Siksaan demi siksaan gue rasakan. Tiap hari, yang gue liat cuman Tarno dan Dian semakin dekat. Gue? Cuman jadi nyamuk yang duduk didekat mereka. Nyamuk cupu yang bahkan gak kuat untuk sekedar mengucapkan 'selamat pagi' kepada orang yang disukainya.

Gue gak tau apakah mereka uda jadian atau emang uda deket banget. Yang jelas, tiap hari gue harus ngeliat Tarno sarapan dari bekal yang dibawa Dian. Dari mulai nasi goreng, mie goreng, kue jajanan pasar. Gue iri. Gue pengen diperlakukan seperti itu!

"don?" Panggil Dian ke gue
" iya " Gue menoleh ke arah suara datang

Wajah itu kembali terlihat dimata gue. Gue ingat betul bagaimana indahnya guratan-guratan dari Sang Maha Pencipta dalam Dian. Mata bulat dengan bulu mata yang lentik. Alis tipis alami. Lesung pipi yang manis. Serta gigi ginsul yang menambah kesan manja dari dirinya. Sempurna!

"donoooo" Rengek Dian mengejutkan gue
"Ihhh, malah bengong" Kata Dian
"Kamu mau apel ngak? Manis loh!" Senyum Dian menawarkan sebuah apel merah kepada gue.
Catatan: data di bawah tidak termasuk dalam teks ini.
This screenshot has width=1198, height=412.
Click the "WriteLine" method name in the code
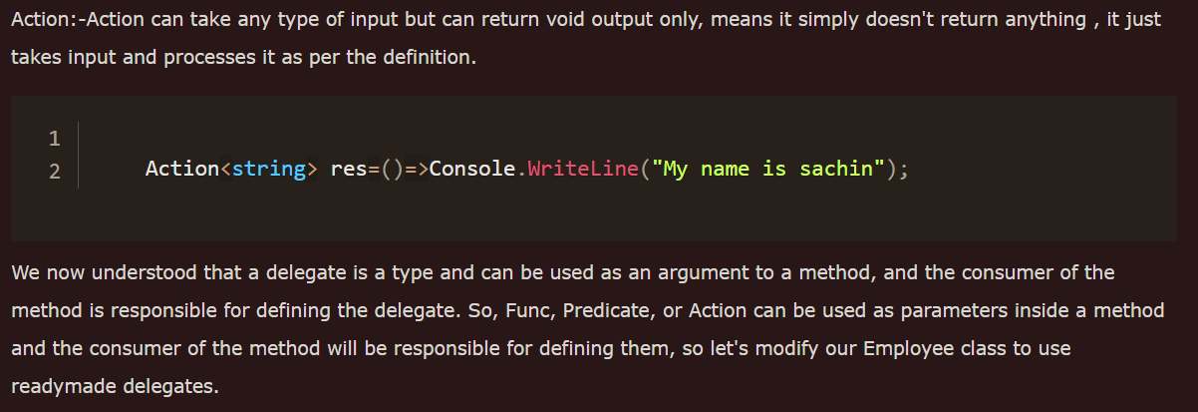[582, 169]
Kok apel sih gue kan mau buah lu yang laen (kata gue dalam hati)
Tangan gue meraih buah dada itu…eeehhh…maksud gue buah apel itu lalu sebuah senyuman tipis gue berikan kepadanya
"makasih" Kata gue lalu mengalihkan pandangan ke buku
Gue gigit apel yang diberikan Dian. Manis. Harusnya rasanya manis. Tapi entah kenapa gue tidak merasakan rasa itu dibuah ini.
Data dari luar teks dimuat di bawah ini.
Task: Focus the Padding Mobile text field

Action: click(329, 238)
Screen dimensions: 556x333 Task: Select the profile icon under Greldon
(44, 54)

Yang gue rasa adalah sebuah kekecewaan. Gue bukan orang pertama yang ditawarin. Gue tau, Tarno sudah terlalu kenyang dengan segala makanan yang dibawa Dian. Mungkin karena sayang kalau dibuang, apel 'sisa' ini diberikan ke gue.

Setidaknya ini menurut gue. Kalaupun emang apel ini khusus dia bawa untuk diberikan ke gue. Gue gak sampai hati ke Tarno. Sahabat gue sendiri.

"Triiiiiiiiit... tiiiiiiiiiit..." Hp gue berbunyi.
"Boy, lu bisa ke KFC sekarang gak?" sms dari Tarno.
"ngapain?" balas gue
"Uda lu cepetan aja kesini, buruan. Oke?" balas Tarno
"Gak lu jemput?" tanya gue
"Gue uda di TKP nih, hehehe" balas Tarno
"Okelah, gue minjem motor tetangga dulu, mumpung baru selesai 'olahraga' kayaknya" balas gue
"sip"

entah apa maunya nih bocah. Padahal uda jam 10 malem dan dia baru mau ngajak gue makan jam segini. Tapi emang gue laper sih.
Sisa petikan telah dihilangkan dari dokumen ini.